EXERCISE:
Copy the stretch from the line containing "Activate the Gradient tool" through the end of the rows, swapping "Gradient" for "Eraser" and leaving everything else as it is.

(Part of a data file)
=-=-=

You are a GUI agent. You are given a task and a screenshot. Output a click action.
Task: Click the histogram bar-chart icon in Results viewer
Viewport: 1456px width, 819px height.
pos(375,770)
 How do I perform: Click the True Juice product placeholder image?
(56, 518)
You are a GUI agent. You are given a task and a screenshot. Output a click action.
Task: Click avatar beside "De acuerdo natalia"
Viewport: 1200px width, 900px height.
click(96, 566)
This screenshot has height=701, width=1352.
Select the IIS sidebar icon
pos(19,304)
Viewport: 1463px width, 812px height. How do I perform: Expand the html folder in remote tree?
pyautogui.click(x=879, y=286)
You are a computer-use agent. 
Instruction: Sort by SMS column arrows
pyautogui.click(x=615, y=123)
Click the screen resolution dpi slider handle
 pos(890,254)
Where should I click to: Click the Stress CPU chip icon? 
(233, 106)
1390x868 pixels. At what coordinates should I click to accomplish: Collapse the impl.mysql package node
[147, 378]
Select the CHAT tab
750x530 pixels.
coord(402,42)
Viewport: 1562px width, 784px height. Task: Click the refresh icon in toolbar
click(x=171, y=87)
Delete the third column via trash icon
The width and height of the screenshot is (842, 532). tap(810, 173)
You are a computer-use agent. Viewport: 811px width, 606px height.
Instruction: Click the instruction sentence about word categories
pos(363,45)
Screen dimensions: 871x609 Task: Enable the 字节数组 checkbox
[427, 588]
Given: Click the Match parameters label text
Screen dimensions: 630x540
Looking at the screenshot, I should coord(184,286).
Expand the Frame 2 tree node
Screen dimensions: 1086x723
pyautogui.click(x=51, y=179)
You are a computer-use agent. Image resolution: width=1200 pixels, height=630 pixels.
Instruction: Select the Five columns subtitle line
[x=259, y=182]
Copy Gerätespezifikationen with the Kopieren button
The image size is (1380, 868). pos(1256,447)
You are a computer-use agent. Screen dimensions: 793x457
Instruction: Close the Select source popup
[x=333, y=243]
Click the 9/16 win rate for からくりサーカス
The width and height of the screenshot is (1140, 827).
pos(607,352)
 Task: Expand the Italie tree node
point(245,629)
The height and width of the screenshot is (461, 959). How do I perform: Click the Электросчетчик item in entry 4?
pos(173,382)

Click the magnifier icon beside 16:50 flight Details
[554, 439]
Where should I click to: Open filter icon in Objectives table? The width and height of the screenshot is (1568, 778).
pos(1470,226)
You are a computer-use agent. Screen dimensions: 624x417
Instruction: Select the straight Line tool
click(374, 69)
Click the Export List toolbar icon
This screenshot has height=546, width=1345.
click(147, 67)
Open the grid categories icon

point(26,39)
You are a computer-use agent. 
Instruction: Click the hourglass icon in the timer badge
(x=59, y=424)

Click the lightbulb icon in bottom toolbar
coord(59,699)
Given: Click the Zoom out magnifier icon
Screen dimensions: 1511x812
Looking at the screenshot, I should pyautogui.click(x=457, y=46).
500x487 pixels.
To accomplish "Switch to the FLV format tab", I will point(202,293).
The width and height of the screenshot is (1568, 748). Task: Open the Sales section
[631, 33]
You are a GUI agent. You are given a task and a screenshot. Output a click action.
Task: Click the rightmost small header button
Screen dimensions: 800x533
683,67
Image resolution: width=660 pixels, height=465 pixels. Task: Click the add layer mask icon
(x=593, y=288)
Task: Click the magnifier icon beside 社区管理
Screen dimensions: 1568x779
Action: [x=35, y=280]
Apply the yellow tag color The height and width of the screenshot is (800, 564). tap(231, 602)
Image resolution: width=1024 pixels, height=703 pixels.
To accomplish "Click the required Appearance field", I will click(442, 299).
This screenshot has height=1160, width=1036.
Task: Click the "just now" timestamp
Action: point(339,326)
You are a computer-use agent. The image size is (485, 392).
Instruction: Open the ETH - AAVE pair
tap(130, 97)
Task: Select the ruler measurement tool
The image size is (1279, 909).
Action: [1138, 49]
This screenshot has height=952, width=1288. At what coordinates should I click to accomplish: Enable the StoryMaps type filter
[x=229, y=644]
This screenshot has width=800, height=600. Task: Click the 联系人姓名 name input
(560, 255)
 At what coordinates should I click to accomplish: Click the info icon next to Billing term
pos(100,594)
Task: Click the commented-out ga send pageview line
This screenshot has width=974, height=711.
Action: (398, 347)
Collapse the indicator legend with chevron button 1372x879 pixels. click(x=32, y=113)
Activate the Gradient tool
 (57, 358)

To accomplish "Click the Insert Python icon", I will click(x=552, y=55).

=-=-=

WRITTEN RESPONSE:
Activate the Eraser tool
 (57, 358)

To accomplish "Click the Insert Python icon", I will click(x=552, y=55).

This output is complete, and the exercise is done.